--- START ---
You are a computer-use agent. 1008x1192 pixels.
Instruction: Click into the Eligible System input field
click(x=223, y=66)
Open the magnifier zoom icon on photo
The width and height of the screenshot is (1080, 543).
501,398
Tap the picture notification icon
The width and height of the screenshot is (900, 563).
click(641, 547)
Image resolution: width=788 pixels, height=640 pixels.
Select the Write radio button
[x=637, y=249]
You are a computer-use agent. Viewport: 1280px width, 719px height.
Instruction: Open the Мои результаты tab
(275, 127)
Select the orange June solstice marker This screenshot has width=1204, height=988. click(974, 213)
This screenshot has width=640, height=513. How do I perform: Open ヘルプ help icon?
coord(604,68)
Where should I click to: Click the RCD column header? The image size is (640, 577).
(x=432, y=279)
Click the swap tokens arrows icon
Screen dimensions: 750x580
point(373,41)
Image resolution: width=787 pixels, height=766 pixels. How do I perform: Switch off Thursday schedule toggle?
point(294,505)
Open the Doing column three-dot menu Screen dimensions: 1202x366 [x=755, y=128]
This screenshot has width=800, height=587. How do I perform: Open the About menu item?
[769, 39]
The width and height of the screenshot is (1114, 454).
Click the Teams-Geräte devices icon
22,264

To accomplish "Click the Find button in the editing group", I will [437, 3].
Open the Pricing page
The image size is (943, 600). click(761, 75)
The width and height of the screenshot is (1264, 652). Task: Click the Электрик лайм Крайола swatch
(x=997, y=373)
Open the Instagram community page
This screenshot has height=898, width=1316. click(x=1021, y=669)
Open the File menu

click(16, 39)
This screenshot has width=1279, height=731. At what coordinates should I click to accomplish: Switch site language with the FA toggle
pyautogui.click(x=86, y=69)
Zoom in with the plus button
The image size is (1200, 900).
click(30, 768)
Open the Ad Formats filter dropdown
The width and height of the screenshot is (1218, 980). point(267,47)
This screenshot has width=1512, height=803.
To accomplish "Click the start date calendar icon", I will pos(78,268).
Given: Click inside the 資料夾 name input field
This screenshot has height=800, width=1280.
--- END ---
§ Your objective
Exactly as shown above, copy out the material.

§ Task result
You are a computer-use agent. 1008x1192 pixels.
Instruction: Click into the Eligible System input field
click(x=223, y=66)
Open the magnifier zoom icon on photo
The width and height of the screenshot is (1080, 543).
501,398
Tap the picture notification icon
The width and height of the screenshot is (900, 563).
click(641, 547)
Image resolution: width=788 pixels, height=640 pixels.
Select the Write radio button
[x=637, y=249]
You are a computer-use agent. Viewport: 1280px width, 719px height.
Instruction: Open the Мои результаты tab
(275, 127)
Select the orange June solstice marker This screenshot has width=1204, height=988. click(974, 213)
This screenshot has width=640, height=513. How do I perform: Open ヘルプ help icon?
coord(604,68)
Where should I click to: Click the RCD column header? The image size is (640, 577).
(x=432, y=279)
Click the swap tokens arrows icon
Screen dimensions: 750x580
point(373,41)
Image resolution: width=787 pixels, height=766 pixels. How do I perform: Switch off Thursday schedule toggle?
point(294,505)
Open the Doing column three-dot menu Screen dimensions: 1202x366 [x=755, y=128]
This screenshot has width=800, height=587. How do I perform: Open the About menu item?
[769, 39]
The width and height of the screenshot is (1114, 454).
Click the Teams-Geräte devices icon
22,264

To accomplish "Click the Find button in the editing group", I will [437, 3].
Open the Pricing page
The image size is (943, 600). click(761, 75)
The width and height of the screenshot is (1264, 652). Task: Click the Электрик лайм Крайола swatch
(x=997, y=373)
Open the Instagram community page
This screenshot has height=898, width=1316. click(x=1021, y=669)
Open the File menu

click(16, 39)
This screenshot has width=1279, height=731. At what coordinates should I click to accomplish: Switch site language with the FA toggle
pyautogui.click(x=86, y=69)
Zoom in with the plus button
The image size is (1200, 900).
click(30, 768)
Open the Ad Formats filter dropdown
The width and height of the screenshot is (1218, 980). point(267,47)
This screenshot has width=1512, height=803.
To accomplish "Click the start date calendar icon", I will pos(78,268).
Given: Click inside the 資料夾 name input field
This screenshot has height=800, width=1280.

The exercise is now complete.